■ **What you have to do**
Pick out every row below that contains the string "width", and copy each of those rows in full.

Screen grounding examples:
====================
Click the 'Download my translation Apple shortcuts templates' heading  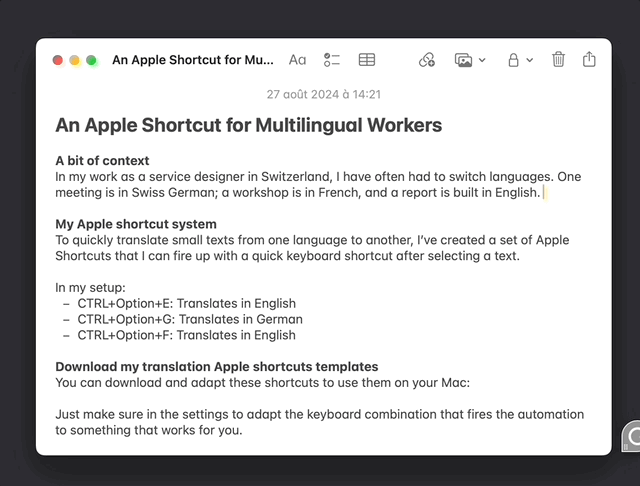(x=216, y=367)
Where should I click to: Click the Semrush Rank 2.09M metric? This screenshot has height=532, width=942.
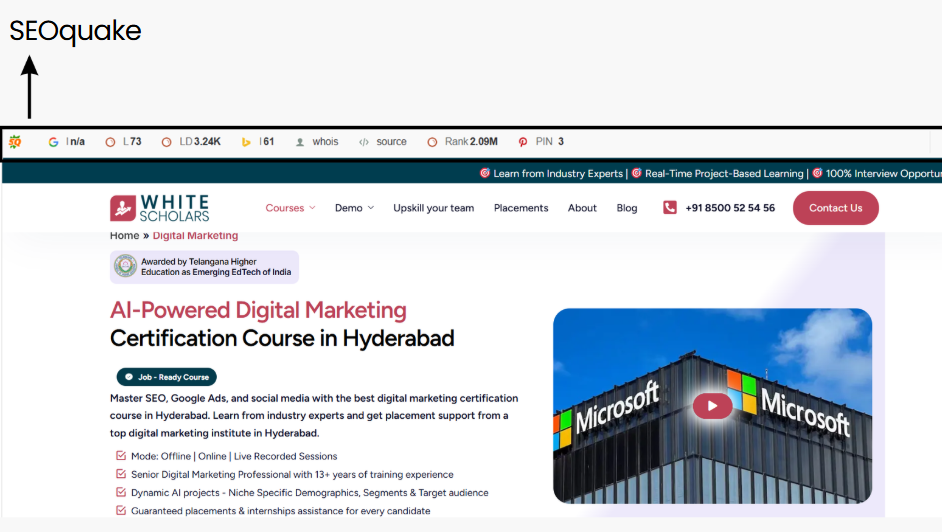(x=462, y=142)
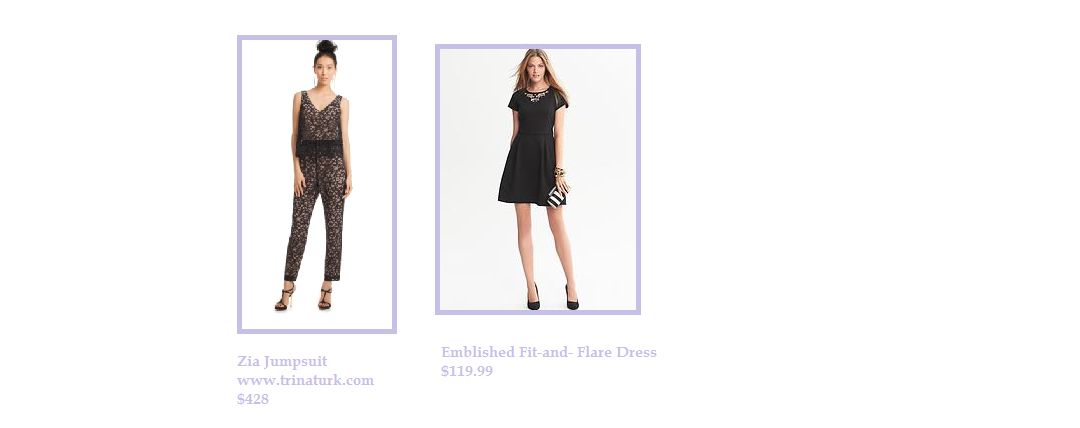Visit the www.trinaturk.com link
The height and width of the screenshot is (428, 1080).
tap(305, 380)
====================
■ **The completed task**
Where should I click to: Click the Semrush Rank 2.09M metric? This screenshot has height=532, width=942.
The height and width of the screenshot is (428, 1080).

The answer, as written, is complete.